脂肪酸氧化通路酶ECHS1失活致代谢重编程并诱发肾癌的分子机制

Abnormal accumulation of fatty acids is an important pathological feature of clear cell renal cell carcinoma (ccRCC), however the occurrence reason and pathogenic mechanism is not clear. Our previous study found that inactivation of ECHS1 lead to accumulation of fatty acids and branch-chain amino acid, and then promote cell proliferation and tumor development (Nat Commun, 2017). Our follow-up study found inactivation of ECHS1 up-regulated the transcription of FASN and promote de novo synthesis of fatty acids, and expression of ECHS1 in ccRCC was down-regulated remarkably and was associated with disease progression and poor prognosis, indicating ECHS1 reprogram fatty acid metabolism and play an important role in occurrence and progression of ccRCC. Moreover, we found inactivation of AMPK down-regulated transcription of ECHS1, and down-regulation of ECHS1 inhibited AMPK in a positive feedback way, which further down-regulated transcription of ECHS1. We conclude therefore that inactivation of AMPK in ccRCC inhibit transcription of ECHS1, and then reprogram fatty acid metabolism, which lead to accumulation of fatty acids and promote occurrence of ccRCC. In this project, we will explore 1) the molecular mechanism of inactivation of AMPK down-regulate transcription of ECHS1, 2) how inactivation of ECHS1 reprogram fatty acid metabolism, 3) how inactivation of AMPK-ECHS1 pathway promote occurrence of ccRCC in cell lines, Echs1+/- mouse and human ccRCC tissues, respectively. These results will provide a new idea in illuminating the mechanism of ECHS1 reprogram fatty acid metabolism and promote occurrence of ccRCC, and provide a new perspective for the diagnosis and prognosis evaluation for ccRCC.
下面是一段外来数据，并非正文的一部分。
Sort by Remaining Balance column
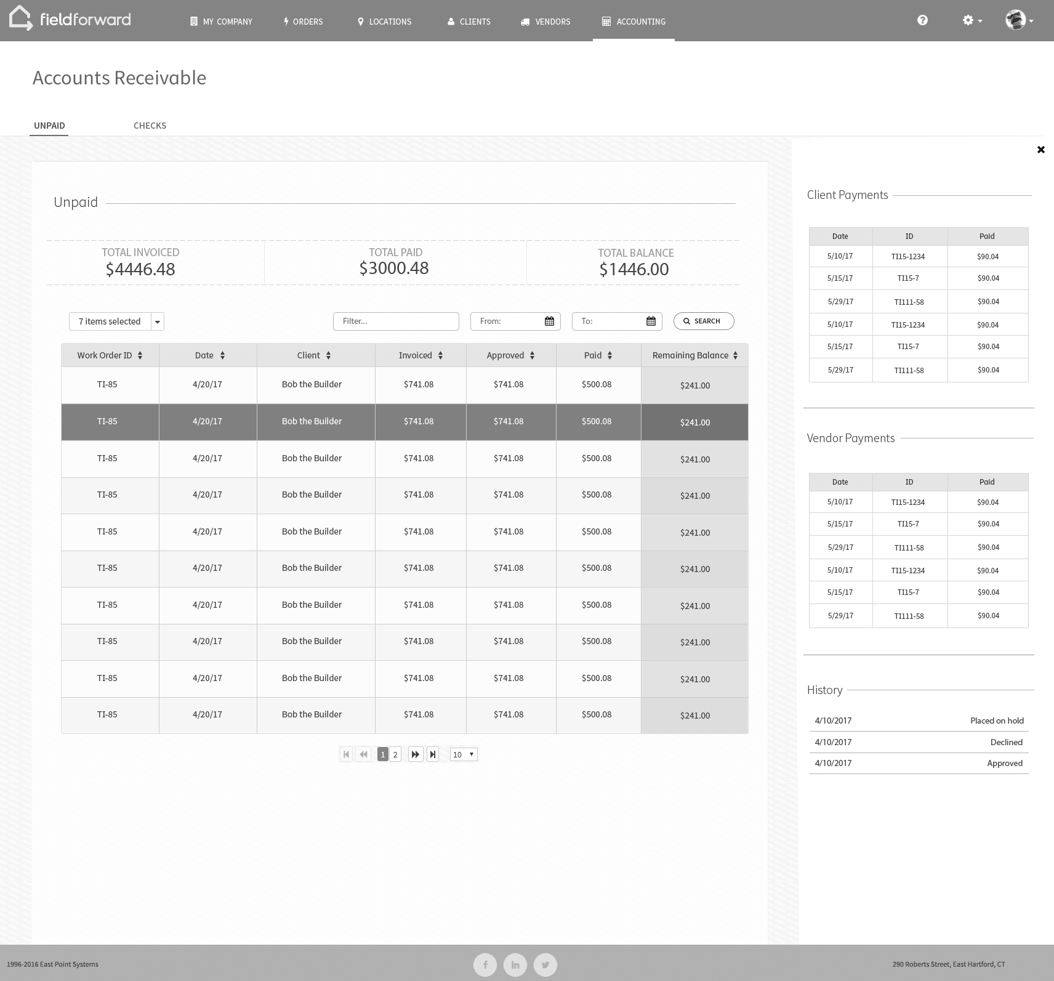tap(735, 355)
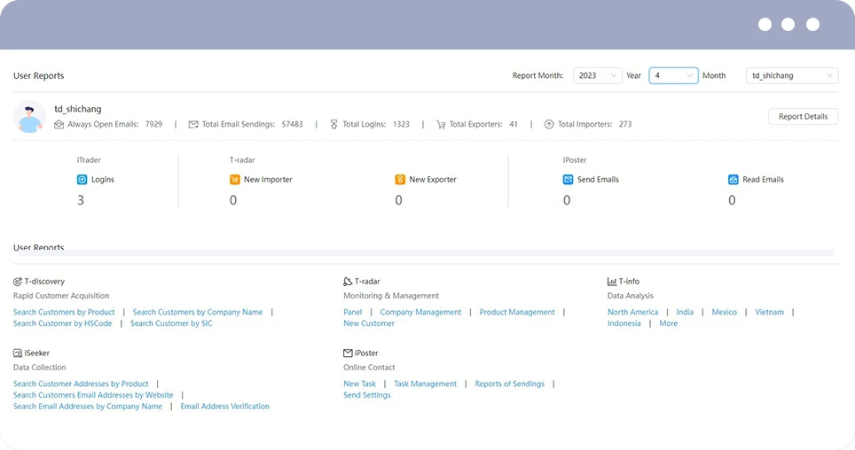Click the orange New Importer icon
The width and height of the screenshot is (855, 450).
(x=234, y=179)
脂肪酸异常累积是肾透明细胞癌的病理特征，其发生原因和致病机制不明。申请人前期发现，ECHS1失活可累积脂肪酸和支链氨基酸，促进细胞增殖和肿瘤发生（Nat Commun，2017）。后续发现ECHS1失活可激活FASN转录从而促进脂肪酸从头合成，而ECHS1在肾癌中显著下调并与疾病进展和不良预后相关，提示ECHS1重编程脂肪酸代谢并参与肾癌发生发展。还发现AMPK失活下调ECHS1，下调的ECHS1正反馈抑制AMPK活性，进一步下调ECHS1的转录。据此推测，肾癌中AMPK失活抑制ECHS1转录，进而重编程脂肪酸代谢，累积脂肪酸并诱发肿瘤。本项目拟在细胞、动物和临床样本层面探明1）AMPK失活下调ECHS1转录的分子机理；2）ECHS1失活如何重编程脂肪酸代谢；3）AMPK-ECHS1轴失活如何诱发肾癌。预期成果将揭示ECHS1重编程脂肪酸代谢并诱发肾癌的新机制，为肾癌诊断和预后提供新视角。

透明肾细胞癌（clear cell renal cell carcinoma, ccRCC）是肾癌最常见的病理类型。脂肪酸异常累积是肾透明细胞癌的病理特征，其发生原因和致病机制不明。申请人前期研究发现，ECHS1失活可累积脂肪酸和支链氨基酸，促进细胞增殖和肿瘤发生（Nat Commun，2017）。在本项目的支持下课题进展顺利，我们探讨脂肪酸代谢酶ECHS1在肾透明细胞癌组织中下调的生物学效应并首次探究ECHS1下调的具体分子生物学机制。通过细胞培养、RNA干扰、免疫印迹、免疫组织化学、油红染色、GC-MS、基因敲除、凝胶迁移实验、双荧光素酶报告基因检测和染色质免疫共沉淀等多种分子生物学技术，分别从细胞水平、动物水平和肾透明细胞癌患者的临床标本这三个层面来探讨代谢酶ECHS1在肾透明细胞癌发生中的作用及分子调控机制。结果显示，转录因子GATA3正向调控ECHS1启动区的转录活性，肾透明细胞癌组织中AMPK的失活会下调GATA3的水平，进而从转录水平下调ECHS1的表达，ECHS失活通过激活mTOR信号通路及脂肪酸从头合成促进细胞增殖，从而促进肾透明细胞癌的发生。此外，我们还发现mTOR信号通路的激活可以进一步抑制AMPK的活性，从而形成对ECHS1转录的正反馈抑制。本研究成果揭示ECHS1失活重编程脂肪酸代谢并诱发肾透明细胞的分子生物学机制（AMPK-GATA3-ECHS1信号轴），不仅从代谢的角度为阐明肾透明细胞癌的发生机制提供新的思路，也为肾透明细胞癌的临床治疗提供新的药物靶点，为精准医疗提供实验依据。该研究成果“Inactivation of the AMPK-GATA3-ECHS1 Pathway induces Fatty Acid Synthesis that Promotes Clear Cell Renal Cell Carcinoma Growth”于2020.1发表于国际权威期刊《Cancer Research》（IF：12.701，申请人为第一作者）。